The European law enforcement agency Europol has developed a new “game” that shows its agents how to trace illicit digital currency transactions.
Europol Makes Crypto Its Number One Target
Many are still under the impression that cryptocurrencies attract malicious behavior and similar problems, and to an extent, they’re right. Many a time have currencies like bitcoin and now Monero – a digital asset popular amongst thieves for its quasi-anonymous properties – been tied to illicit purchases on the black-market involving drugs, firearms and other illicit items.

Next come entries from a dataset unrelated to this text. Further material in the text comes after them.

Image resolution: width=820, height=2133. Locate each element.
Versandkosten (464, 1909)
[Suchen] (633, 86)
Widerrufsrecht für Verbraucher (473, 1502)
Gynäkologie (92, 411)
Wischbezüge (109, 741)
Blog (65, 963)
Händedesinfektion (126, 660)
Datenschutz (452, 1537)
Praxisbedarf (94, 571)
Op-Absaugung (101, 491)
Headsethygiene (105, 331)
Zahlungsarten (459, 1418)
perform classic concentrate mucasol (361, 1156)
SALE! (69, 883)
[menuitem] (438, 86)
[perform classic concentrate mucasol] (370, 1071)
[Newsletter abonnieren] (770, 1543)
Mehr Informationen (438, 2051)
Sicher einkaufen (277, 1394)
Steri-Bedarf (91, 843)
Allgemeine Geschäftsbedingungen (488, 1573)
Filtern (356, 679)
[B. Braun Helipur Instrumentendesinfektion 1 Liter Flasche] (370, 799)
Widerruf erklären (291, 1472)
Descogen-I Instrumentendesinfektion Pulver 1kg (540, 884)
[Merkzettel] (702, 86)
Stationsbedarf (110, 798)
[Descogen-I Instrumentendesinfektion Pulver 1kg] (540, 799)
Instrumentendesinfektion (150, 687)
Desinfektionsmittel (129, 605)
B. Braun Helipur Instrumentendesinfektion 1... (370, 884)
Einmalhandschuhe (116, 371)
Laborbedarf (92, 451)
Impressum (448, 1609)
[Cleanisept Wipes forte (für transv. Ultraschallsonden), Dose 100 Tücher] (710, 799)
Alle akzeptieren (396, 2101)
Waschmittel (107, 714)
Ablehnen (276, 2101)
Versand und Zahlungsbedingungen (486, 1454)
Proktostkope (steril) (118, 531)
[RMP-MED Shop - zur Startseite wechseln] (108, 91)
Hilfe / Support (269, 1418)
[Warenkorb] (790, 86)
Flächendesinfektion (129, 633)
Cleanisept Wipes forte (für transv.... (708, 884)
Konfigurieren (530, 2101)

Monero has even given rise to a whole new type of thievery known as crypto-jacking. The process involves a hacker (or hackers) taking over a person’s computer without their knowledge or permission. They use the computer to mine cryptocurrencies – usually Monero – and earn a serious profit while the original computer owner earns nothing (unless you count the high energy bills they receive at the end of each month).
It’s an ugly and unfair sight, and one that’s occurring more often, but Europol is looking to put a stop to such problems with a rather unique approach. The game was unleashed at this week’s sixth Cryptocurrency Conference, which was hosted at Europol’s official headquarters. Set to launch in October, the game is among the first “law enforcement training opportunities on cryptocurrency and investigation using gamification,” according to a press release submitted by the agency.
The game basically offers agents real-time virtual training in uncovering malicious actors in the cryptocurrency space. While it sounds like fun, it’s a serious sign that regulation is becoming the new norm, and anyone who doesn’t play by the rules should probably be running scared right about now.
For example, Live Bitcoin News recently reported that Europol had seized Bestmixer.io, a cryptocurrency “mixing” company that the agency believes may be guilty of laundering as much as $200 million in dirty crypto funds. In addition, the Wall Street Market – an illicit, black market ring that users say scammed them out of as much as $30 million – was also taken down.
Not as Anonymous as You Think?
We are now entering an era where platforms or companies that engage in illegal activity or perform “questionable acts” with cryptocurrency are likely to be targeted and seized by authorities. Crypto can be traced; despite the allegedly anonymous qualities of bitcoin and other competing coins, every transaction is recorded via distributed ledger, meaning there’s always a record that those in charge can refer to if they’re looking to take someone (or something) down.
This doesn’t mean that crypto is a shady industry. It just means that there are bad actors out there that valid users need to watch out for. Europol, if anything, will likely bring about a new level of legitimacy to the crypto arena by removing those who would seek to do dirty deeds with digital currencies.